Setting: This population-based study used data from the Swedish Registry for Cognitive/Dementia disorders - SveDem, and other nationwide registries in Sweden.
Participants: Persons with dementia diagnosed between 2019 and 2021 were divided into three groups based on the date of diagnosis: the pre-COVID-19 period (01 January 2019 - 29 February 2020), the COVID-19 period (01 March 2020 - 31 December 2020), and the post-COVID-19 period (01 January 2021 - 31 August 2021).
Measurements: Outcomes included dementia diagnostics and treatments.

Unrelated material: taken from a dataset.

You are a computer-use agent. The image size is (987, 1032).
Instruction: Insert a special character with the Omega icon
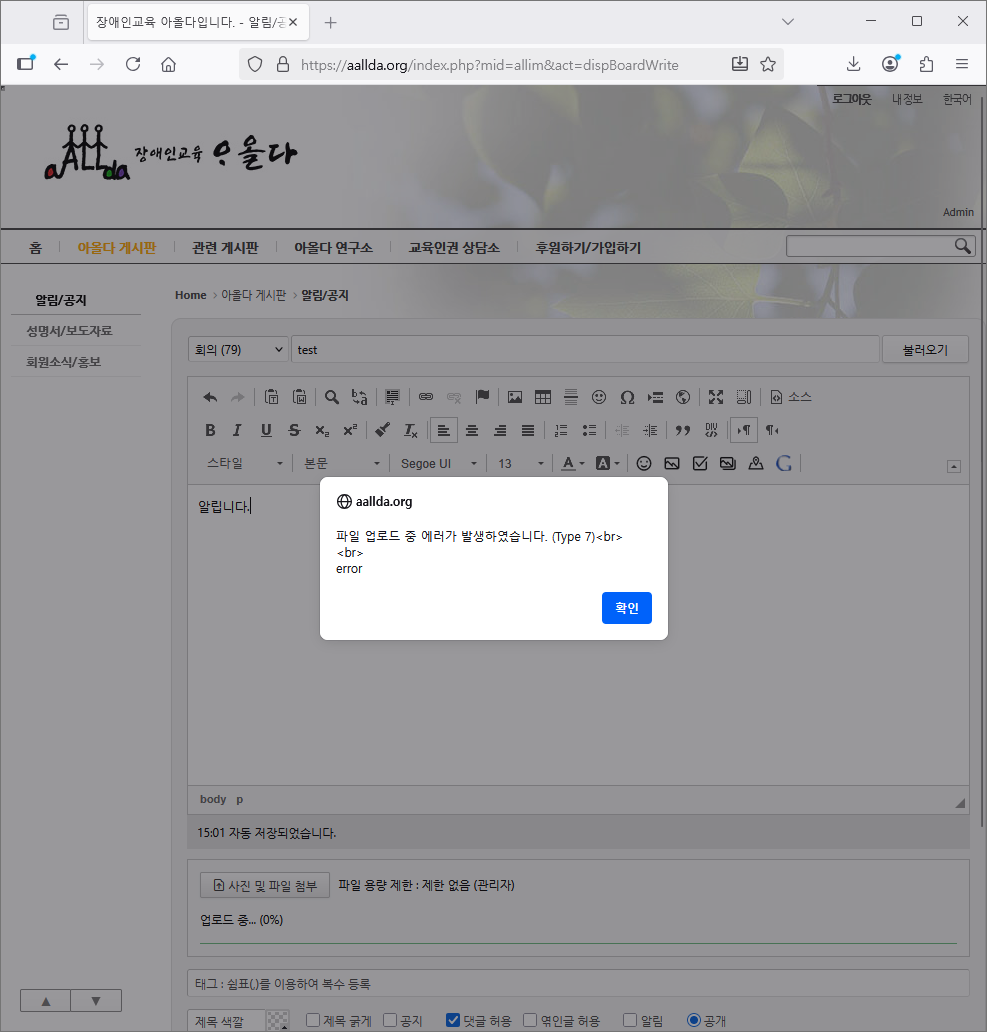627,397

Results: The monthly average number of new dementia cases registered in SveDem was 595, 415 and 470, respectively in the pre-COVID-19, COVID-19 and post-COVID-19 period. Compared to the pre-COVID-19 period, the monthly number of registrations decreased, but provision of the basic diagnostic work-up, its individual tests, and the use of cholinesterase inhibitors, memantine and antipsychotics were not significantly different in the COVID-19 period. Compared to the pre-COVID-19 period, new dementia diagnoses continued to be low in the post-COVID-19 period, but diagnosed individuals were more likely to receive the complete basic diagnostic work-up (OR 1.14, 95% CI 1.00 - 1.29), blood analysis (OR 1.88, 95% CI 1.44 - 2.49), computed tomography and magnetic resonance imaging (OR 1.22, 95% CI 1.01 - 1.48), occupational therapy assessment (OR 1.13, 95% CI 1.04 - 1.22), and memantine (OR 1.19, 95% CI 1.07 - 1.31).

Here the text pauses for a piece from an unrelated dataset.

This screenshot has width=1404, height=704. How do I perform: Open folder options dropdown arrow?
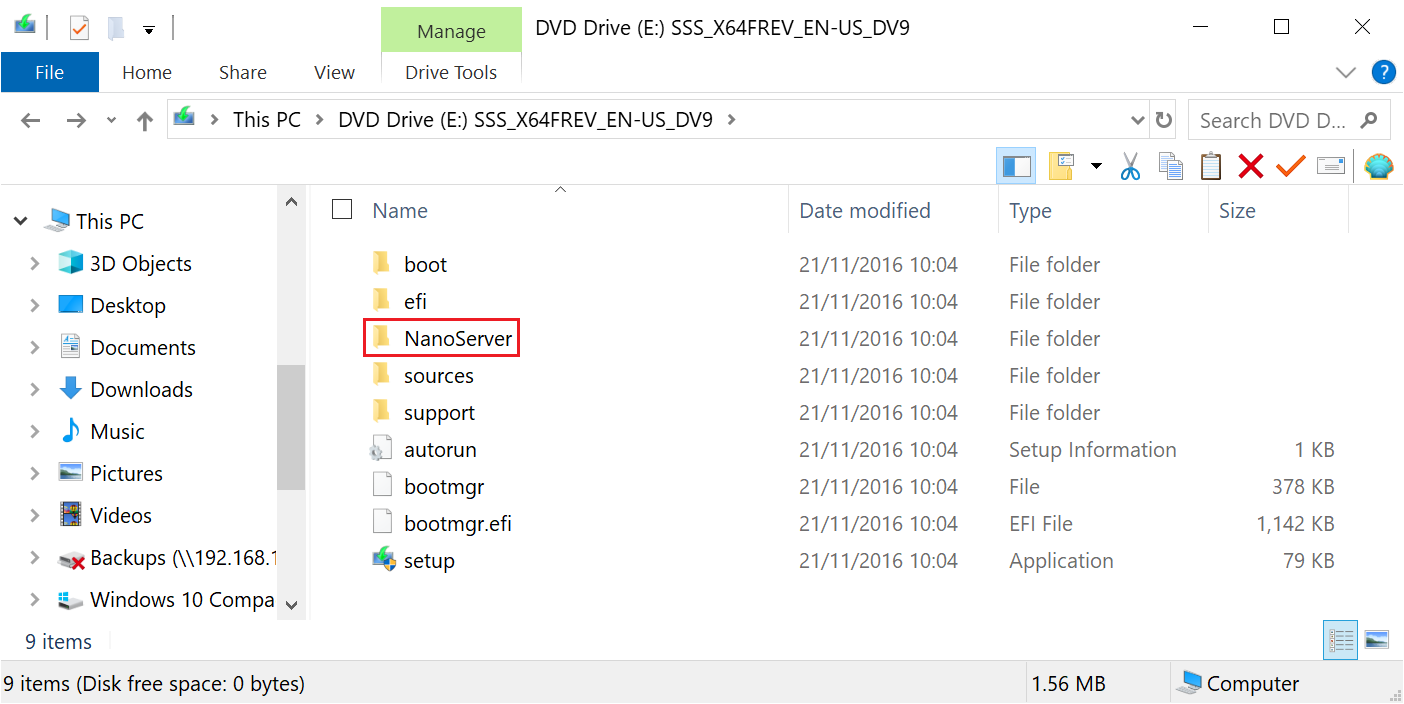1096,166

Conclusion: The quantity of new dementia registrations in SveDem decreased in the COVID-19 period and has not returned to pre-COVID-19 levels, but the quality of the work-ups which were conducted and registered in SveDem was similar or higher than in the pre-COVID-19 period. It is imperative to implement policies to increase SveDem registration with the aim of matching or exceeding pre-COVID-19 levels.
Keywords: SARS-CoV-2; dementia; drugs; medications; quality of care.